_PAGE_
◆ ◆ ◆

Economic benefits would be generated, including profits to the miner, royalties and taxes to the State, and social and economic benefits in regional employment and associated activity: at [1428]. The project would also provide electricity to Southeast Asia, in line with the United Nations Sustainable Development Goal to ensure access to affordable, reliable, sustainable and modern energy for all: at [1429]. These purposes were consistent with a free and democratic society based on human dignity, equality and freedom: at [1430].

The interrelationship between human rights, the environment and sustainable development is recognised internationally; in Queensland through the objectives of the Environmental Protection Act 1994 (Qld) and Mineral Resources Act 1989 (Qld); and at Commonwealth and State level through relevant policy articulating an ongoing role for exporting thermal coal, albeit in a declining market: at [1431]-[1433].

There is a close relationship between the limitation and its purpose, with the mine generating economic and employment benefits, and supplying electricity in Southeast Asia: at [1434].

Fossil fuels cannot be replaced entirely by other sources immediately and will continue to play a part in energy supply for some time: at [1439]. However, renewable energy storage and transmission technologies are rapidly developing, and renewable sources will increasingly replace thermal coal due to its declining costs and increasing reliability: at [1439]. Lower emission gas supplies can supplement renewables to achieve a less restrictive alternative: at [1440]. There is sufficient supply to meet demand for thermal coal in currently operating mines and approved projects: at [1440]. Providing additional supply of thermal coal that is cost competitive could have the consequence of increasing consumption or delaying the transition to lower emission electricity generation: at [1440]. The mine would presumably be an important source of Queensland government revenue, with that revenue being applied for the benefit of the Queensland people: at [1445]. However, the assessed economic benefits are uncertain in a market with declining demand for thermal coal, and do not fully consider the costs to the environment and of climate change: at [1446]. In any case, the cost of carbon is not a mere accounting exercise, but relates to real impacts on people, and their property and livelihoods: at [1447].

◆ ◆ ◆

Stored data entries:
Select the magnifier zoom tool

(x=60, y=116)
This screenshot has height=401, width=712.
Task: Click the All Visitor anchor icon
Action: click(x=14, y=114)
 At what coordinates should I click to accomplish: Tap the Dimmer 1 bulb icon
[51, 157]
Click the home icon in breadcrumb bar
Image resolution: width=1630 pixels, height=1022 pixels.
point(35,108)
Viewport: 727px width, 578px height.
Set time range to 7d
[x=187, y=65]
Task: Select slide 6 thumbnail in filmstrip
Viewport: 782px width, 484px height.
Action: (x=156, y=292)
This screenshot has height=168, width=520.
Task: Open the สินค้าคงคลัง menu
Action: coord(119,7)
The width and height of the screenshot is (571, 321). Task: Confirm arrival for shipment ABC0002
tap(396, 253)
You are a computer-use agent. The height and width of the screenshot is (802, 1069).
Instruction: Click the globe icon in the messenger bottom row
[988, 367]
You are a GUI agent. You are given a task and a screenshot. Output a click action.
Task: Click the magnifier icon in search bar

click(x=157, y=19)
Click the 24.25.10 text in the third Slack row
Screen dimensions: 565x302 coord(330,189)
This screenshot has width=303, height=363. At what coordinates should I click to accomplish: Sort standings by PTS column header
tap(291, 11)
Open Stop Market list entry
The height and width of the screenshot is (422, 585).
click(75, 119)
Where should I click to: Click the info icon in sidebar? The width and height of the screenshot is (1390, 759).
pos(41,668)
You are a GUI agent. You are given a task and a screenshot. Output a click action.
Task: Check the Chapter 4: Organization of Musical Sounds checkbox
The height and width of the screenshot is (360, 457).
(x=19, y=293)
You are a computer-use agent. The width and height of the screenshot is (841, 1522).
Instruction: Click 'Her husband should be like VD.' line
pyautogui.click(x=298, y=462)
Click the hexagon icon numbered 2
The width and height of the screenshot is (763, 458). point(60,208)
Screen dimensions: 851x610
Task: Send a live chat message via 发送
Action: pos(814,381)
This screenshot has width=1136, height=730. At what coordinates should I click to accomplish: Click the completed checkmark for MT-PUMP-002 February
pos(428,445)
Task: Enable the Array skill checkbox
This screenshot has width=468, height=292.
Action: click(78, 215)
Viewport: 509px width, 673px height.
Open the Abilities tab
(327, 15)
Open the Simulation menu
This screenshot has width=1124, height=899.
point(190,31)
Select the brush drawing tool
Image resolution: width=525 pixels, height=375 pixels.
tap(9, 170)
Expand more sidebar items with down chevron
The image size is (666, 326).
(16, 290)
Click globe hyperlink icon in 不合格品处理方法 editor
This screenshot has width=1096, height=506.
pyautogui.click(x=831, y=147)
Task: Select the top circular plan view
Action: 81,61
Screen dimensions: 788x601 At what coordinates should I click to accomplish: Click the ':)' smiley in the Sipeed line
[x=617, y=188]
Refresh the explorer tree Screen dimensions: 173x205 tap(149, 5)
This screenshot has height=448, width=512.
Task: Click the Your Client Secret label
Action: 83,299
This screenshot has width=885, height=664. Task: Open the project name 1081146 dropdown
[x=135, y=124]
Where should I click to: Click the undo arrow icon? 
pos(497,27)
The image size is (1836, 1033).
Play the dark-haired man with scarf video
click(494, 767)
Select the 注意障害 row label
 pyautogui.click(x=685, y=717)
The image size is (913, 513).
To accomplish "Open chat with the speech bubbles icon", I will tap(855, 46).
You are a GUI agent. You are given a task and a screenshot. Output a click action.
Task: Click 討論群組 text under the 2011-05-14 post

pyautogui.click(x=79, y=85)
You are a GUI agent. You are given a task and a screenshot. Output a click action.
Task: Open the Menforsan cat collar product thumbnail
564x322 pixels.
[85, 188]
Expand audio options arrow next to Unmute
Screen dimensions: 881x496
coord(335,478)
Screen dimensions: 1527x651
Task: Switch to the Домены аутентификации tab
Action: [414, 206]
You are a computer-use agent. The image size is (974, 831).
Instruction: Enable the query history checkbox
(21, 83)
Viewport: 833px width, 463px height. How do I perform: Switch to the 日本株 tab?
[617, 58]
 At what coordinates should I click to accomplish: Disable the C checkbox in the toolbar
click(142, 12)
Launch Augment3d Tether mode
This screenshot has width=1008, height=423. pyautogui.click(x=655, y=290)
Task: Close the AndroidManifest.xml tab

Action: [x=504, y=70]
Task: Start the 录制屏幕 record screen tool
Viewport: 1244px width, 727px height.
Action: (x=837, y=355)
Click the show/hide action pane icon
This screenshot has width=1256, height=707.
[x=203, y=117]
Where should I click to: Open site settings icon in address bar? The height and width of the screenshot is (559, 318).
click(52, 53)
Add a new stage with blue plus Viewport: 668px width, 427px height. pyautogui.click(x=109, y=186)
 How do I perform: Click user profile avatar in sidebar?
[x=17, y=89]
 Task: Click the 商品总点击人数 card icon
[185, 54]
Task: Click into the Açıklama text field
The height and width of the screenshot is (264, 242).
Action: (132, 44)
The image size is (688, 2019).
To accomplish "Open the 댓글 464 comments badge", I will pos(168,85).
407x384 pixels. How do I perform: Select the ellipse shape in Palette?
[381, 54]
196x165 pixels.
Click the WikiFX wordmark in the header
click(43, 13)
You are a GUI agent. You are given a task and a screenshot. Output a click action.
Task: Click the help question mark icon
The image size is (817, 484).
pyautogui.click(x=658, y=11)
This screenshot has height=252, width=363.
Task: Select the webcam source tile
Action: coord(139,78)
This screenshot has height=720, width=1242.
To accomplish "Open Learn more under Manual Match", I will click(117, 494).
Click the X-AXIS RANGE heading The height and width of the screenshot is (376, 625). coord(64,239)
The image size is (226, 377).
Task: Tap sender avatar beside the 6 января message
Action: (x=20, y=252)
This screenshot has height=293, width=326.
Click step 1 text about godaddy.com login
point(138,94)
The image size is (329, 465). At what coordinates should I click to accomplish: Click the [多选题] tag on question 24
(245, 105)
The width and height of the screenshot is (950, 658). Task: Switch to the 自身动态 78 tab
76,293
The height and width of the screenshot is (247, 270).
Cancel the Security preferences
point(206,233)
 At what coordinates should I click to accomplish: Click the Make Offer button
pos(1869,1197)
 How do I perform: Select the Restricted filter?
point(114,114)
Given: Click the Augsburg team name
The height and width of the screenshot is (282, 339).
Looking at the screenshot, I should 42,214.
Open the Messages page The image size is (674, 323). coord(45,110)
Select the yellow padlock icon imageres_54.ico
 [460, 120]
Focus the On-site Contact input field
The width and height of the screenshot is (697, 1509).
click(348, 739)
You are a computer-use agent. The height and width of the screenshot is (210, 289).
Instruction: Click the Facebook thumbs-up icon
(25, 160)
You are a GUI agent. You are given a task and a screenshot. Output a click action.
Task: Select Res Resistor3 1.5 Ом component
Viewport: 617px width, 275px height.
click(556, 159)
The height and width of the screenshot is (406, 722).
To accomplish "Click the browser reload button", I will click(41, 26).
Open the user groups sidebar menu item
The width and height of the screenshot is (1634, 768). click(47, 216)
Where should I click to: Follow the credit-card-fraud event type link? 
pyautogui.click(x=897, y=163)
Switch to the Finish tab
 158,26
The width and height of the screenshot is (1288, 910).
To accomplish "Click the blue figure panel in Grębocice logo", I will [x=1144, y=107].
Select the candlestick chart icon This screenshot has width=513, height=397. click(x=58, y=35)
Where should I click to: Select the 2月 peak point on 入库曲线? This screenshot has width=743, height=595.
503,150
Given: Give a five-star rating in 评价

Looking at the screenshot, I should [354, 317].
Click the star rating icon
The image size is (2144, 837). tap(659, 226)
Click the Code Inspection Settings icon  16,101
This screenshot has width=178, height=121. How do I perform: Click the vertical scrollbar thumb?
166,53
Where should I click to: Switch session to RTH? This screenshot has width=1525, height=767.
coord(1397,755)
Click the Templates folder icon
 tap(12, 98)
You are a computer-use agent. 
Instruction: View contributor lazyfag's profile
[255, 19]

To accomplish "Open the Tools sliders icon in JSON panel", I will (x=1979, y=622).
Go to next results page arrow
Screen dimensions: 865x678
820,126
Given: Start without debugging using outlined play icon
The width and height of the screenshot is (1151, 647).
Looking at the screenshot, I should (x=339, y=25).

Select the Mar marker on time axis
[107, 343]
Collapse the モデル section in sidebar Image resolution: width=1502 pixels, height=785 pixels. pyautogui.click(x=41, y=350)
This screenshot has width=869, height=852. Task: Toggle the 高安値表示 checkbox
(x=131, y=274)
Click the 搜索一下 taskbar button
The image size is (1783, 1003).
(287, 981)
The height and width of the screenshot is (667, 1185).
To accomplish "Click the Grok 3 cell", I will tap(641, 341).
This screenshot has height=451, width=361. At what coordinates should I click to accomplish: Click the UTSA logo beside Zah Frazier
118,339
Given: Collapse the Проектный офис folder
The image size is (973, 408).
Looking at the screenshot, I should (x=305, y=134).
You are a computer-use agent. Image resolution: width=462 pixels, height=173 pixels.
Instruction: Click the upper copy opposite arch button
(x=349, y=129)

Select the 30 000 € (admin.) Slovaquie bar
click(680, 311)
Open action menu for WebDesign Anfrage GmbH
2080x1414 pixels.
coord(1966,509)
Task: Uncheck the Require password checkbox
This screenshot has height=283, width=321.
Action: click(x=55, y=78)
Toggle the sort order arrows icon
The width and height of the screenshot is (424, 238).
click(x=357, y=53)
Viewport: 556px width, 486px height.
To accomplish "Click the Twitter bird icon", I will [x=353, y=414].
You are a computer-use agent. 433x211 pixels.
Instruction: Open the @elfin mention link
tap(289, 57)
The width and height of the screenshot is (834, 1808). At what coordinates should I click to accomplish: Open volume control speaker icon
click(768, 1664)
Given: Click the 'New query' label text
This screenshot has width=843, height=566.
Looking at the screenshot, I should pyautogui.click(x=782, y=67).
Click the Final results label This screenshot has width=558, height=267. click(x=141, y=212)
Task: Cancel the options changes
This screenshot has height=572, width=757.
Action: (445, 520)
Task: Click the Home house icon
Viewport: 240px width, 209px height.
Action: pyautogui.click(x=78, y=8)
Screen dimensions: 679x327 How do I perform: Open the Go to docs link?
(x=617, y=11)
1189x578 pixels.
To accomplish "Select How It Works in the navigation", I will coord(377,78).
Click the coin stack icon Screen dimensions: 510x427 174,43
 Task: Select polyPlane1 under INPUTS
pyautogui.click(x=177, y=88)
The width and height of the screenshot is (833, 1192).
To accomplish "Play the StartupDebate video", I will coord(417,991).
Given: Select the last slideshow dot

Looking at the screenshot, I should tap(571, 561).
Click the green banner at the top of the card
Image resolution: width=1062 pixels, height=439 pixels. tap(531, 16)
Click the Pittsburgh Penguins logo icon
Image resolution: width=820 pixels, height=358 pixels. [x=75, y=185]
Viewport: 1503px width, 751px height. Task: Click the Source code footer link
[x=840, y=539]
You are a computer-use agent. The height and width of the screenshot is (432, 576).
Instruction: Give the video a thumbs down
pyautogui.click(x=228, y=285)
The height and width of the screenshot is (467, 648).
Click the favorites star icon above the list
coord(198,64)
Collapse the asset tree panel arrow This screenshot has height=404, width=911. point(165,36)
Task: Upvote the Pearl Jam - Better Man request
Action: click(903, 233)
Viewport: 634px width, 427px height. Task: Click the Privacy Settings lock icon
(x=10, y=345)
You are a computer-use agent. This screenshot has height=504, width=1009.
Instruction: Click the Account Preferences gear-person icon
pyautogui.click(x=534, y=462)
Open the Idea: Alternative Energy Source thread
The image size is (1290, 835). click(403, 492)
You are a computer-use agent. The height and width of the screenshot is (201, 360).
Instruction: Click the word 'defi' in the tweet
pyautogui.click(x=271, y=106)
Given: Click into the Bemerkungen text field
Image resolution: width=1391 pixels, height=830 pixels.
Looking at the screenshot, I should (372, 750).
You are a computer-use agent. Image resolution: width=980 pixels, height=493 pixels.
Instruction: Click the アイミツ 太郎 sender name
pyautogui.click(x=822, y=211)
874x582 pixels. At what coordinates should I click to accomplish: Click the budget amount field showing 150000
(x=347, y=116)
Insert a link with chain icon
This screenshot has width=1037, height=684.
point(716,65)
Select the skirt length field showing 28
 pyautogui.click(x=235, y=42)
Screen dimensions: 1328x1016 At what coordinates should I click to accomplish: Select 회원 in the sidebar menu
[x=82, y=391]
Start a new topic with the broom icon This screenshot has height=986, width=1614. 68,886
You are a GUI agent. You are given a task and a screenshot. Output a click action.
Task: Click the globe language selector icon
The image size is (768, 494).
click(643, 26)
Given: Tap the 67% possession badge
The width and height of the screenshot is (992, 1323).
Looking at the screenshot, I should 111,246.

◆ ◆ ◆

_THE REQUEST_
Repeat word for word the part of the coal mine passage between "Economic benefits would" and "freedom: at [1430].", inclusive.

_PROBLEM SOLUTION_
Economic benefits would be generated, including profits to the miner, royalties and taxes to the State, and social and economic benefits in regional employment and associated activity: at [1428]. The project would also provide electricity to Southeast Asia, in line with the United Nations Sustainable Development Goal to ensure access to affordable, reliable, sustainable and modern energy for all: at [1429]. These purposes were consistent with a free and democratic society based on human dignity, equality and freedom: at [1430].